Extended breastfeeding (more professionally referred to as full-term breastfeeding or breastfeeding past infancy) is an expression that refers to breastfeeding past what's considered "full term" or average. Extended breastfeeding varies greatly depending on whom you reference — from international board certified lactation consultants (IBCLC) to geographical statistics. The most common association, however, is breastfeeding past the age of 1. And when you've embarked upon the full-term breastfeeding journey, sometimes you begin to experience signs from your body that extended breastfeeding isn't working as well as it has been previously.

● **Source data**
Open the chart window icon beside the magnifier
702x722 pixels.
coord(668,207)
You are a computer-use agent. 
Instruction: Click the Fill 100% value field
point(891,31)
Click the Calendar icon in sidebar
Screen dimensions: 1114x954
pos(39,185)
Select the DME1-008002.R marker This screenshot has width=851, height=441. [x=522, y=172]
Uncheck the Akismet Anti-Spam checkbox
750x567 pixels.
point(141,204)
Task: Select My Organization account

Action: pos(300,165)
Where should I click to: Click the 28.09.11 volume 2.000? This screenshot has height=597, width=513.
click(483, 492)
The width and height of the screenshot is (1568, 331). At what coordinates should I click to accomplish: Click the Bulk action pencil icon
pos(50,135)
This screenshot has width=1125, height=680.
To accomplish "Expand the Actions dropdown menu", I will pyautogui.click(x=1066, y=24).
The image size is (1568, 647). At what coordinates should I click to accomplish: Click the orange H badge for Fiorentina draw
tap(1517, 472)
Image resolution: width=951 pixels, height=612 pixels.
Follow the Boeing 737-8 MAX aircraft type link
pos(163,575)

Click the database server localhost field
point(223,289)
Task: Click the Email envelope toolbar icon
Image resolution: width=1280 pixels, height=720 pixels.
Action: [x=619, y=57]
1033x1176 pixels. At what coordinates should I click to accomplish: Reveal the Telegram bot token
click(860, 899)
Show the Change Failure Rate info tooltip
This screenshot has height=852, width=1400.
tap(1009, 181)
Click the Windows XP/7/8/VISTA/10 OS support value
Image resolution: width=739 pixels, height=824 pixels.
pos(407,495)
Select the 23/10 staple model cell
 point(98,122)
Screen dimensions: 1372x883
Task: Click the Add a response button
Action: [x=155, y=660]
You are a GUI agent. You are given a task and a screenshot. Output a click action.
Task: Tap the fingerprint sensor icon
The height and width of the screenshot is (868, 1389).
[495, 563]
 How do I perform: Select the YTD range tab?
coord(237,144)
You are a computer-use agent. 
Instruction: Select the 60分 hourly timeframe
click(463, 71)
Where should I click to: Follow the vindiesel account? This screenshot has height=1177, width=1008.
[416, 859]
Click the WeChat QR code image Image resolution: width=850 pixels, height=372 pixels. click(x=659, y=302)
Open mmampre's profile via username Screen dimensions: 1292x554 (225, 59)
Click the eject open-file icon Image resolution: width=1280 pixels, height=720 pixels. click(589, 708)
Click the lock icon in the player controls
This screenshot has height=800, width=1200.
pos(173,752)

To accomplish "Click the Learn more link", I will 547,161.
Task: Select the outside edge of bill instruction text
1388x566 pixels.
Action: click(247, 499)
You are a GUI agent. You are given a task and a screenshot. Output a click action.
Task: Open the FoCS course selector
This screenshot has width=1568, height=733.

● **Exercise details**
Reproduce the part of the passage on extended breastfeeding above that starts with "Extended breastfeeding (more" and goes on through "has been previously.".

● **Expected answer**
Extended breastfeeding (more professionally referred to as full-term breastfeeding or breastfeeding past infancy) is an expression that refers to breastfeeding past what's considered "full term" or average. Extended breastfeeding varies greatly depending on whom you reference — from international board certified lactation consultants (IBCLC) to geographical statistics. The most common association, however, is breastfeeding past the age of 1. And when you've embarked upon the full-term breastfeeding journey, sometimes you begin to experience signs from your body that extended breastfeeding isn't working as well as it has been previously.